Bitkisel ürünlerin, muhtelif nedenlerle değerinde satılamaması, buna karşın tamamına yakınını döviz ödeyerek ithalatla karşıladığımız gübre fiyatlarının, artan döviz kurlarına bağlı olarak yükselmesi çiftçilerimizin alım gücünü zorlamaktadır. Gübrenin tarımsal ürün maliyetindeki payı, ürün desenine göre değişmekle birlikte yaklaşık % 30 olmasına rağmen, verim artışındaki katkısı % 50 nin üzerindedir.
Son yıllarda; bitkiye ve ürüne özel, bitki besinleri temin eden müteşebbis firmaların gayretleri sayesinde sera ve tarla sebzeleri başta olmak üzere, birçok meyve çeşitlerinde bitkiye ve ürüne özel gübrelerin tekniğine uygun olarak kullanılması ile tarımda gelişmiş ülke ortalamalarında verim artışı ve ürün kalitesi kaydedilmiştir. Bu özel bitki besinlerindeki KDV yükünün kaldırılması da, hem bu sektörde faaliyet gösteren firmaları, hem de üreticilerimizin alım gücünü önemli ölçüde rahatlatacaktır.
Türkiye'de hammadde kaynaklarının olmadığından dolayı tamamına yakınını ithalatla temin eden kimyevi gübre temin firmaları, yerli kaynaklarımızı kullanarak organik gübre üreten firmalar, bu gübreleri kullanan çiftçiler ve dolayısı ile maliyetin düşmesi sonucu ucuz tarımsal ürünleri satın alacak olan tüketiciler gübrede KDV yükünün kaldırılmasını sabırsızlıkla beklemektedir. Bitkisel üretimle ilgisi olan tüm paydaşların temennisi; Gübre fabrikaları temsilcilerinin de görüşleri alınarak ilgili bürokratlarca gerekli çalışmalara başlanmasıdır.

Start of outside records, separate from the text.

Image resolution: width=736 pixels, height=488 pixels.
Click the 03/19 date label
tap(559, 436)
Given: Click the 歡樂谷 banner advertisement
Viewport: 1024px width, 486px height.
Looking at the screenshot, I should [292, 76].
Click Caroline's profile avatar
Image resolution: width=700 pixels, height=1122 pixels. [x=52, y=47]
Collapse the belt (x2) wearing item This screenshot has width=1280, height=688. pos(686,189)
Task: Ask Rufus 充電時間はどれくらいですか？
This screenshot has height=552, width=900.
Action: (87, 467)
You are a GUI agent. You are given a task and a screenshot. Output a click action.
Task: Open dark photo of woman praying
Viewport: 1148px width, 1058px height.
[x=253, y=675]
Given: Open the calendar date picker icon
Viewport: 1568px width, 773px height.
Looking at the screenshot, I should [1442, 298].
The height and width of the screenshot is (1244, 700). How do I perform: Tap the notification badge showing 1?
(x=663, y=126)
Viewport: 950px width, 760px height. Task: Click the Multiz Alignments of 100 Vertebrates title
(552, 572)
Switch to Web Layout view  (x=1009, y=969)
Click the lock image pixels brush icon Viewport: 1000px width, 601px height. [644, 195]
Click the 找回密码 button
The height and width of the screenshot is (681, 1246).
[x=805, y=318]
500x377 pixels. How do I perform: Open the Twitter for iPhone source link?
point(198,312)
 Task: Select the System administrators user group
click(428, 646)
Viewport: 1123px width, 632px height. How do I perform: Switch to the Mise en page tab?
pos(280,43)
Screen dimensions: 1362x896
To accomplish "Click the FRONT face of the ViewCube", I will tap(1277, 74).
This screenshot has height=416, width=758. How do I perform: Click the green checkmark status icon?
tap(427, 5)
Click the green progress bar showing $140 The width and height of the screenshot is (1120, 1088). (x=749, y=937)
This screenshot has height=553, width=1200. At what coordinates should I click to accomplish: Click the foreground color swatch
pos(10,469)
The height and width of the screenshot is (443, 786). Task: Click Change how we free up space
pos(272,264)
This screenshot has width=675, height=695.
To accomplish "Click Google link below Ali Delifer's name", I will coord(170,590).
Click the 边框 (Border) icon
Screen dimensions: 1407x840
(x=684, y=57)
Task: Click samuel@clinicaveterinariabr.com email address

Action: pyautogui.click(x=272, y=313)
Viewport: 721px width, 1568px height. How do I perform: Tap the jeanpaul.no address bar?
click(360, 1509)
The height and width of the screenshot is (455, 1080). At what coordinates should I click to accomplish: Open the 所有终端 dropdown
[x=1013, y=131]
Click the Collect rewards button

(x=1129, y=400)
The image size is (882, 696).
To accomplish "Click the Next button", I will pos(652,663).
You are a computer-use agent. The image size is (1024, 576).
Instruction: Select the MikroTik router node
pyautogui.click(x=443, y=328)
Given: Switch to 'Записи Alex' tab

Bu çalışmalara bağlı olarak yasal düzenlemelerin tez zamanda yapılıp, ithalata bağlı olduğumuz gübrede, ithalat ve hammadde temini aşamalarındaki vergi yüklerinin ve maliyet artırıcı unsurların , tekrar gözden geçirilerek, gübre ve bitki besinlerindeki KDV yükünün bir an önce kaldırılması, doğruya atılan önemli bir adım olacaktır.